#### Prompt
With the pictures left out, return exactly the lines from the one containing "Task: Launch the Wizard tool" through the end of the listing below.

#### Entries supplied
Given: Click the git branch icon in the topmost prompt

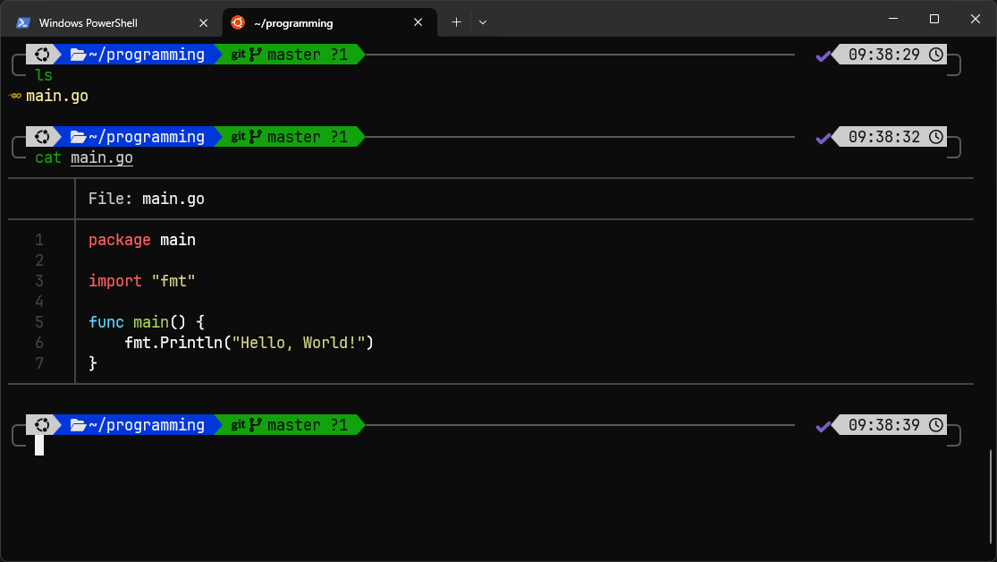Looking at the screenshot, I should coord(256,55).
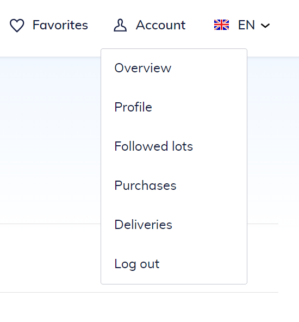Open the Favorites link text
Screen dimensions: 299x322
point(60,25)
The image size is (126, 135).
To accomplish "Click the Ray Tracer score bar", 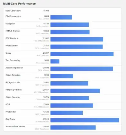I will pos(85,120).
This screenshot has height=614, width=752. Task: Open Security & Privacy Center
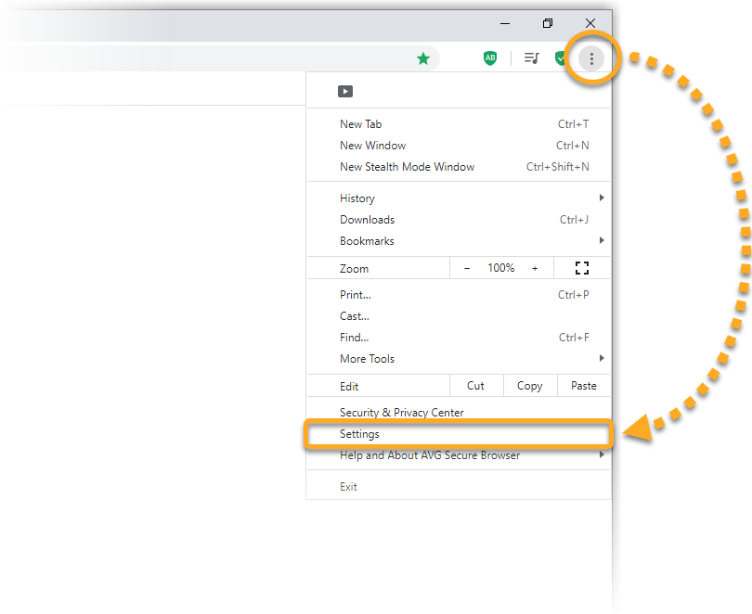(401, 413)

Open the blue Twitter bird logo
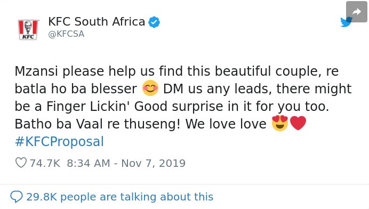coord(346,22)
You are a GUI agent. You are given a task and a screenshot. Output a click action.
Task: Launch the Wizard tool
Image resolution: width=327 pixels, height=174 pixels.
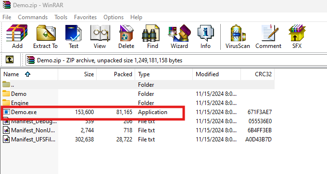click(x=179, y=36)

#### Result of the exercise
Task: Launch the Wizard tool
Image resolution: width=327 pixels, height=174 pixels.
click(x=179, y=36)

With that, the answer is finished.